### WHAT TO PRODUCE:
Up to and including the line bearing "Given: Click the Obj Name input field", output every line of the entries exactly as written, starting from the first; pictures stay out.

Segment Open

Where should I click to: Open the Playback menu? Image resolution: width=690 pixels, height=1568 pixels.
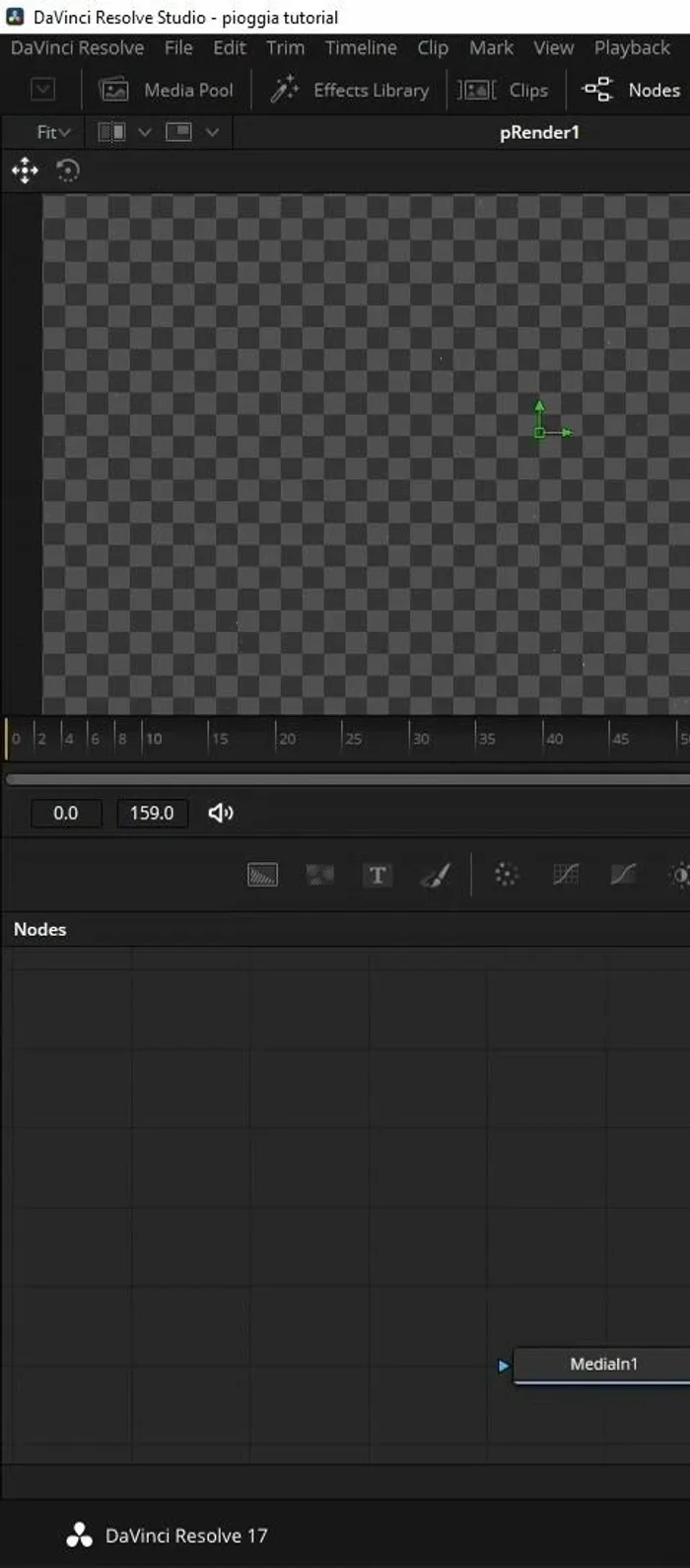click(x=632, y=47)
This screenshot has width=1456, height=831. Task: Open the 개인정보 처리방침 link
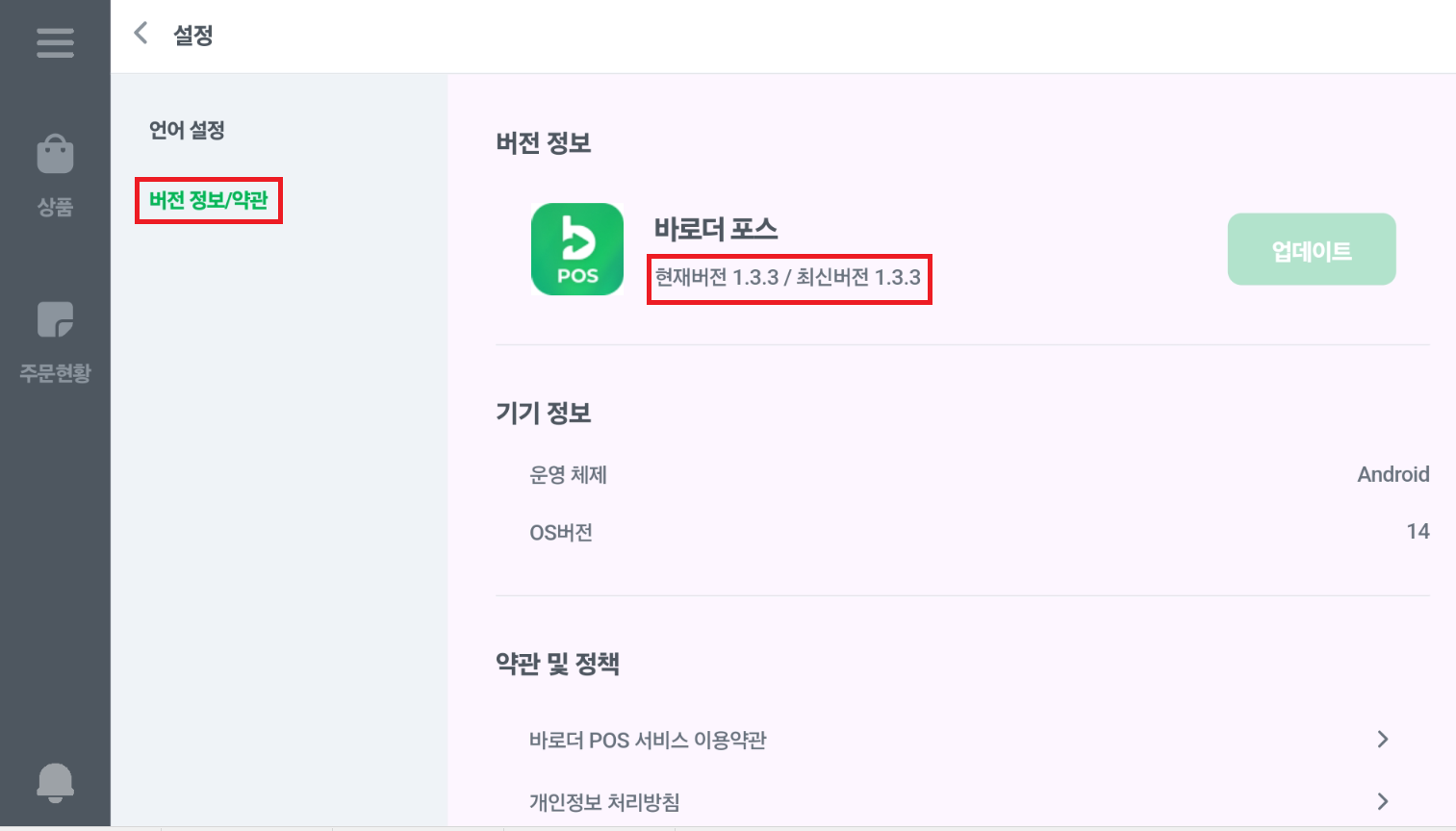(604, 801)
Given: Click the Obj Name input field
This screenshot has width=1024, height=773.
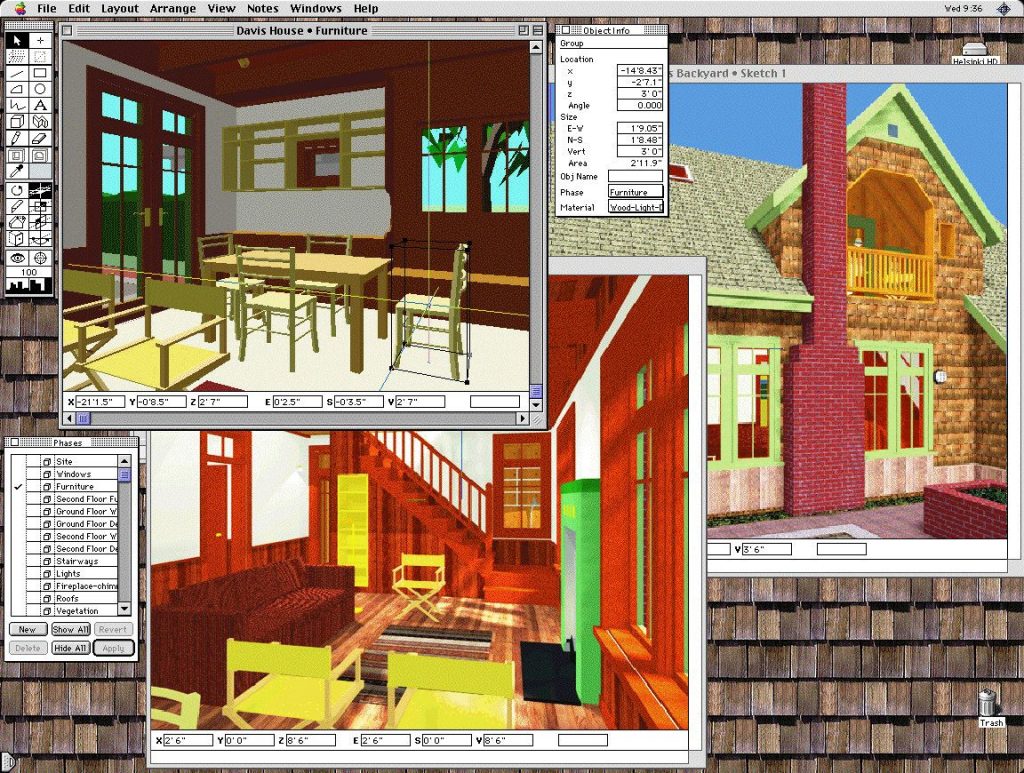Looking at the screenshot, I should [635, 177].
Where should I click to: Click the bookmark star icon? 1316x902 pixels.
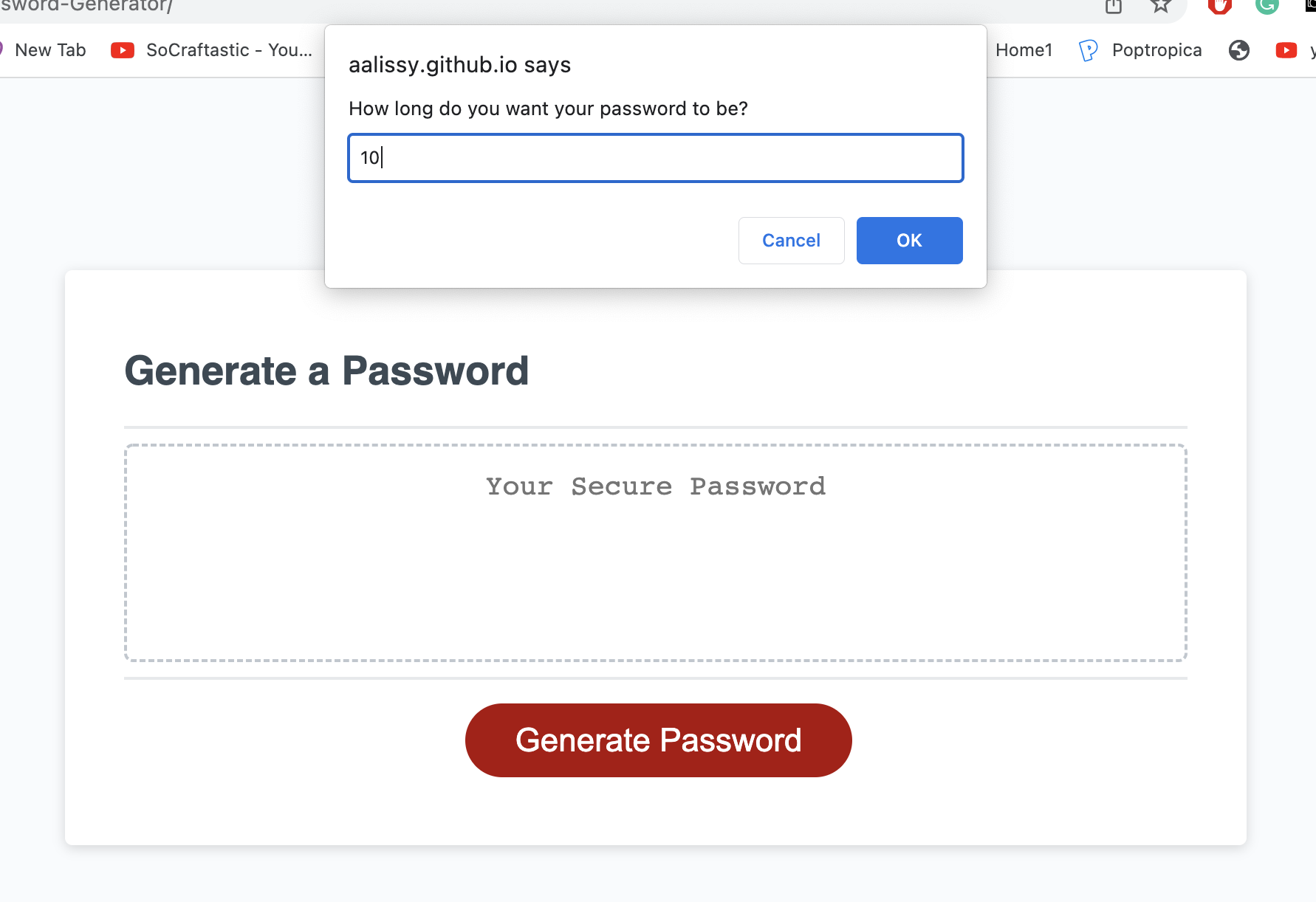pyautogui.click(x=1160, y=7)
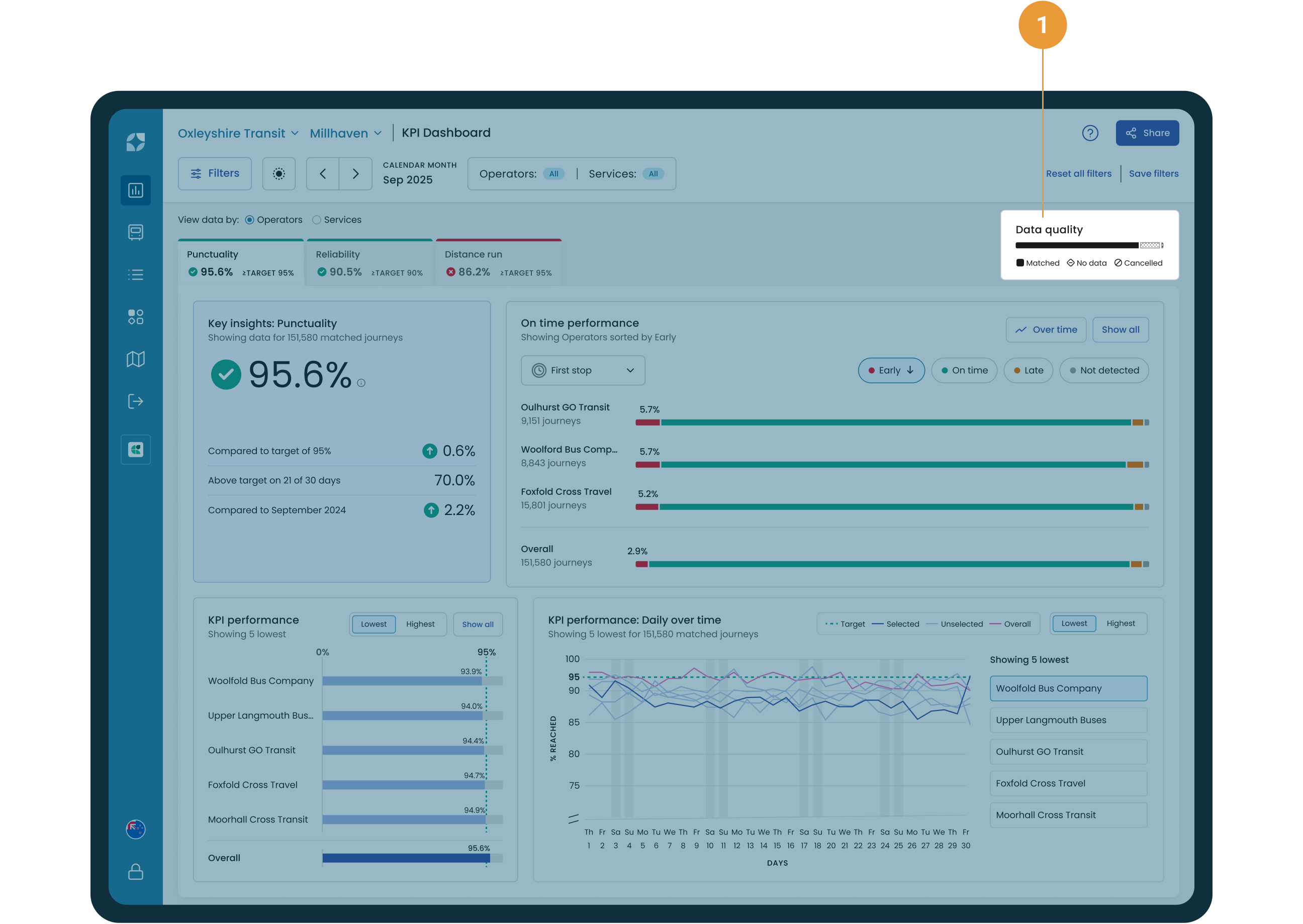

Segment Closed

### REPLY:
Where should I click to: Open the Playback menu? Image resolution: width=690 pixels, height=1568 pixels.
click(x=632, y=47)
This screenshot has width=1456, height=831. Task: Open the 개인정보 처리방침 link
(604, 801)
Given: Click the Obj Name input field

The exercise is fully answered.